13:00頃、分娩台に上がる。
オットが淡い緑色の服を着て、わたしの横に立つ。
いよいよはじまる。

この頃、わたしは少し疲れてしまっていた。
あとで思えば、これが高齢出産なんだなというか、体力不足なんだなと思ったりする。
陣痛室でも最後の方は大声を出すこと自体に疲れてしまって、声を出すのはやめようと思うほどだった。


あとすこしであかちゃんに会えるという喜びと、もうすぐこの痛みから解放されるという喜び、排便したくて気持ち悪い感じから解放されるという喜びで、意気揚々と分娩台に上がる。

分娩室には助産師さんが2人とオットがいてくれる。
さあ、いきんで良いですよというとき、陣痛が遠のくのを感じた。
いきみたいほどじゃない。
でも、痛みはあるからとりあえずいきんでみる。 
全く手応えがない。

友達は3回いきんだら出てきたって言ってた。
そんなに少ない回数で良いなら、わたしもあと数回で終わる。
いまはダメだったけど、あと少しで終わるのは間違いない。はじまったら終わるんだ。
分娩室に入ったら、大体どれぐらいで産むものなのか、助産師さんに聞いてみたら、多くは1時間ぐらいだという。

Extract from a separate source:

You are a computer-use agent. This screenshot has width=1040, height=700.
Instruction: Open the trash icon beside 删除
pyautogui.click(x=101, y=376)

表現がとことん悪いけど、排便したいと思ったらいきむことにしてみた。
でも、うまくいかない。


ダメだ、あかちゃんが出てこないと泣きそうになりながら、いきむ。
何度トライしたか分からない。
助産師さんは「ダメじゃないよ。あかちゃんの髪の毛が触れるようになってるよ」と言う。

このあたりから記憶が曖昧になってくるけど「もう少しやってみてダメだったら吸引分娩や帝王切開の可能性も出てくる」と言われたことは覚えている。

オットに何度も「帝王切開じゃなくて自然分娩で産みたい」と訴えた。



分娩台に院長先生の顔が見える。